YOUR GOAL →
What this exercise needs is every entry restated as written, with no pictures.

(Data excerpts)
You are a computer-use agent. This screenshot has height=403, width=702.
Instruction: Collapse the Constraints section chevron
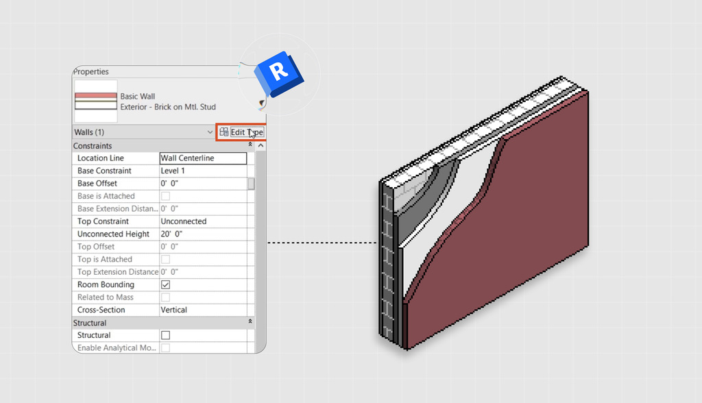pyautogui.click(x=252, y=145)
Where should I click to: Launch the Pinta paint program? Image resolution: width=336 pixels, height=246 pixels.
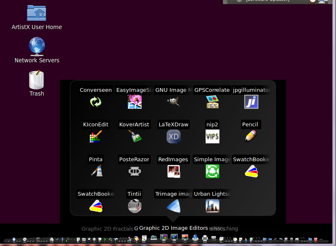click(x=96, y=171)
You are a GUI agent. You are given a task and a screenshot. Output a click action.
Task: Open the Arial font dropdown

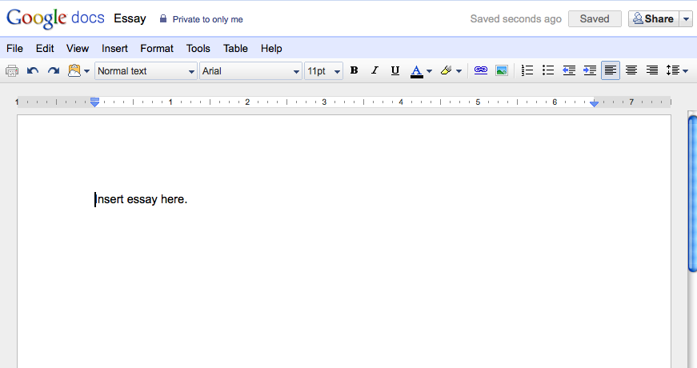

ANSWER TO THE PROBLEM →
You are a computer-use agent. This screenshot has height=403, width=702.
Instruction: Collapse the Constraints section chevron
pyautogui.click(x=252, y=145)
Where should I click to: Launch the Pinta paint program? Image resolution: width=336 pixels, height=246 pixels.
click(x=96, y=171)
You are a GUI agent. You are given a task and a screenshot. Output a click action.
Task: Open the Arial font dropdown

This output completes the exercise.